## What the exercise asks
In this exercise, each record below is to be written out again exactly.

## Data in this exercise

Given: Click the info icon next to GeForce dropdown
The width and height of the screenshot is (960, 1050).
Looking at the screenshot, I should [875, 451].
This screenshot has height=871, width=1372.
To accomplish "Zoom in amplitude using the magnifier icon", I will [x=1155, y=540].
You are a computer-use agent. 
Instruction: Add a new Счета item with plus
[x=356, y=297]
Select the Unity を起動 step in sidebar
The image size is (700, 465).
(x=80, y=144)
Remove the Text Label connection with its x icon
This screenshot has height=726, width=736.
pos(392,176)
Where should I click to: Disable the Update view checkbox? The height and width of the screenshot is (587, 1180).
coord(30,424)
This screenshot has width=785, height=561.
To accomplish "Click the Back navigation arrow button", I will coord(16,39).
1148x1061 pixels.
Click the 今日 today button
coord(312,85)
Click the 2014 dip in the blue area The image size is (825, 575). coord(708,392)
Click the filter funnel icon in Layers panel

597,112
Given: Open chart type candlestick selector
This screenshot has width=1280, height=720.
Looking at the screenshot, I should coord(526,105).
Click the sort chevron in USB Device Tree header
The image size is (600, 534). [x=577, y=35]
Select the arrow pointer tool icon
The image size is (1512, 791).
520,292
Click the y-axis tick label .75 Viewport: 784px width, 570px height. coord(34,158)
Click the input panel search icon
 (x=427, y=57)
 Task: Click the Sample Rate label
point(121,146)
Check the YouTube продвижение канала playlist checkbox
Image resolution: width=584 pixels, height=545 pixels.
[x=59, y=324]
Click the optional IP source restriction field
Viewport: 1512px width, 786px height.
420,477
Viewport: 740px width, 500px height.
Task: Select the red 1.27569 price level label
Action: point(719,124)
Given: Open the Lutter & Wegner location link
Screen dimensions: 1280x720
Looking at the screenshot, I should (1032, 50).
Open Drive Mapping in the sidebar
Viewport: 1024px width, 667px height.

## Written solution
Given: Click the info icon next to GeForce dropdown
The width and height of the screenshot is (960, 1050).
Looking at the screenshot, I should [875, 451].
This screenshot has height=871, width=1372.
To accomplish "Zoom in amplitude using the magnifier icon", I will [x=1155, y=540].
You are a computer-use agent. 
Instruction: Add a new Счета item with plus
[x=356, y=297]
Select the Unity を起動 step in sidebar
The image size is (700, 465).
(x=80, y=144)
Remove the Text Label connection with its x icon
This screenshot has height=726, width=736.
pos(392,176)
Where should I click to: Disable the Update view checkbox? The height and width of the screenshot is (587, 1180).
coord(30,424)
This screenshot has width=785, height=561.
To accomplish "Click the Back navigation arrow button", I will coord(16,39).
1148x1061 pixels.
Click the 今日 today button
coord(312,85)
Click the 2014 dip in the blue area The image size is (825, 575). coord(708,392)
Click the filter funnel icon in Layers panel

597,112
Given: Open chart type candlestick selector
This screenshot has width=1280, height=720.
Looking at the screenshot, I should coord(526,105).
Click the sort chevron in USB Device Tree header
The image size is (600, 534). [x=577, y=35]
Select the arrow pointer tool icon
The image size is (1512, 791).
520,292
Click the y-axis tick label .75 Viewport: 784px width, 570px height. coord(34,158)
Click the input panel search icon
 (x=427, y=57)
 Task: Click the Sample Rate label
point(121,146)
Check the YouTube продвижение канала playlist checkbox
Image resolution: width=584 pixels, height=545 pixels.
[x=59, y=324]
Click the optional IP source restriction field
Viewport: 1512px width, 786px height.
420,477
Viewport: 740px width, 500px height.
Task: Select the red 1.27569 price level label
Action: point(719,124)
Given: Open the Lutter & Wegner location link
Screen dimensions: 1280x720
Looking at the screenshot, I should (1032, 50).
Open Drive Mapping in the sidebar
Viewport: 1024px width, 667px height.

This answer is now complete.